Le tribunal détermina qu’une telle approche n’avait pas été adoptée par d’autres décisions antérieures et accepta l’argument du Pérou selon lequel l’affaire Alghanim c. Jordanie la rejetait explicitement. Comme l’avait indiqué le tribunal, son rôle n’était pas de déterminer l’exactitude des tribunaux nationaux, mais seulement de déterminer si leur décision était inexcusable (c.-à-d. une décision à laquelle aucun tribunal raisonnablement compétent ne pourrait parvenir), et donc si elle constituait un déni de justice. Le tribunal de l’affaire Lidercón c. Pérou adopta donc un point de vue plus étroit à l’heure de déterminer à partir de quel moment les actes judiciaires constituent une violation du traité. Il réaffirma que le déni de justice peut prendre la forme (a) d’une violation de la procédure légale établie (qui n’était pas mise en avant en l’espèce) et (b) de décisions si manifestement infondées qu’elles indiquent clairement un parti pris (ce que les faits ne démontraient pas) (para. 270). Le tribunal affirma en outre que les tribunaux nationaux du Pérou n’auraient pas pu violer d’autres normes autonomes du droit international, au-delà du droit national, et qu’il n’était donc pas possible que l’analyse du tribunal supplante le droit national péruvien (para. 273).

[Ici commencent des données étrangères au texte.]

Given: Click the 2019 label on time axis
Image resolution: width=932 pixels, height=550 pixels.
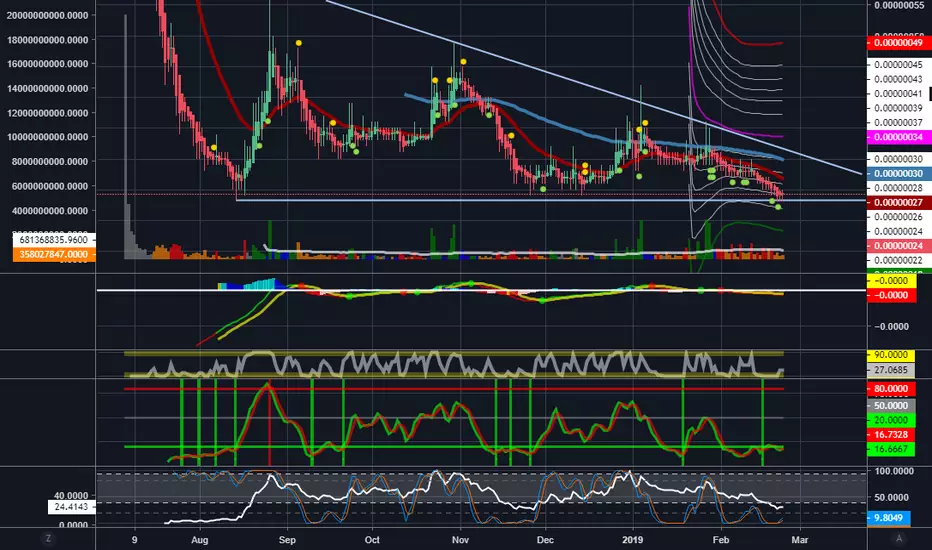Looking at the screenshot, I should point(632,540).
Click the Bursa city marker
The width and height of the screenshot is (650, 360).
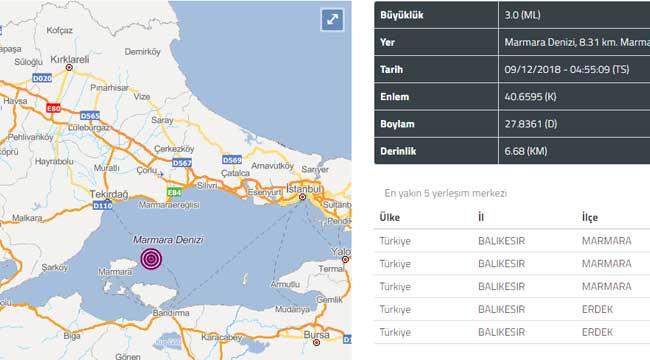[x=316, y=343]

L’absence de discrimination n’implique pas nécessairement que les gouvernements soient tenus de protéger les investisseurs étrangers contre   des compétiteurs ou des législateurs

Finalement, en réponse à l’argument de Lidercón selon lequel elle avait fait face à une certaine hostilité de la part des législateurs, et que les décisions d’INDECOPI avaient été fomentées par ses compétiteurs, le tribunal détermina que la simple opposition de la part des compétiteurs commerciaux ou de législateurs peu favorables à l’entreprise ne peut représenter à elle-seule une discrimination au titre du traité (para. 244).

Remarques : le tribunal était composé de Jan Paulsson (président nommé par les parties, de France et Suède), de Francisco González de Cossío (nommé par la demanderesse, du Mexique) et de Hugo Perezcano (nommé par le défendeur, du Mexique). La décision du 6 mars 2020 est disponible sur https://www.italaw.com/sites/default/files/case-documents/italaw11419.pdf.

Anna Sands termine actuellement une maîtrise en études de développement auprès de l’Université d’Oxford. Sa recherche de maîtrise met l’accent sur les effets empiriques de l’arbitrage des investissements sur les choix politiques des gouvernements. Elle détient une licence de droit avec droit français de l’Université d’Oxford.